- Providing critique to policing migrants and refugees and those who solidarize with them
- Deconstruct the systemic justification of the punitive and repressive actions against the illegals who are construed as a threat and an enemy
Method: Direct action
Organizing direct action is both a common and uncommon way of addressing police violence and coercion many citizens/volunteers are subjected to. There are various examples when people/activists went out in the streets and protested against police and state violence. Lately, many activists, priests, firefighters, doctors and others were criminalized because they helped undocumented migrants or refugees in different ways. Those coercive and often violent actions provoke counter-responses by local or translocal/national groups.
- Creating and handing out a booklet intended for citizens, teachers, medical workers focusing on migrant and refugee rights and local systems of solidarity that act in opposition of police and state violence
- Creating and publicly displaying (i.e. on buildings, on the street, on billboards) a local map and timeline of police activity against solidarity actions
- Making stickers and placing them in public places such as public transport, hospitals, schools, parks etc.

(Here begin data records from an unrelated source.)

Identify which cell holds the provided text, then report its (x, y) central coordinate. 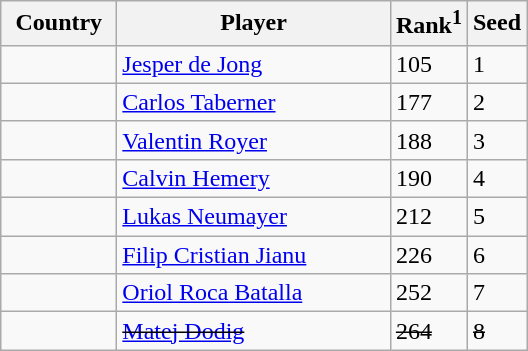
6 (496, 255)
188 (428, 140)
Seed (496, 24)
Filip Cristian Jianu (254, 255)
Jesper de Jong (254, 64)
Calvin Hemery (254, 178)
Rank1 (428, 24)
3 (496, 140)
177 (428, 102)
190 (428, 178)
212 (428, 217)
Player (254, 24)
5 (496, 217)
Valentin Royer (254, 140)
252 (428, 293)
Carlos Taberner (254, 102)
Matej Dodig (254, 331)
1 (496, 64)
Oriol Roca Batalla (254, 293)
7 (496, 293)
8 (496, 331)
4 (496, 178)
264 (428, 331)
Country (59, 24)
105 (428, 64)
Lukas Neumayer (254, 217)
2 (496, 102)
226 (428, 255)
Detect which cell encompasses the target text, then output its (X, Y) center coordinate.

- Walking through the town with banners and leaflets
- Protesting on a larger scale (there are a number of online resources on how to organize a protest)
Time: 2 days and more…
- What/Whom do we need to address?
- How will we address it? What is the way we want to deliver our message?
- Whom do we collaborate with?
- How will we prepare the scenario/choreography?
- What do we need?
- What are the repercussions for those who we solidarize with? What are the repercussions for us and myself?
- How will we cope with repercussions and provide an on-going critique?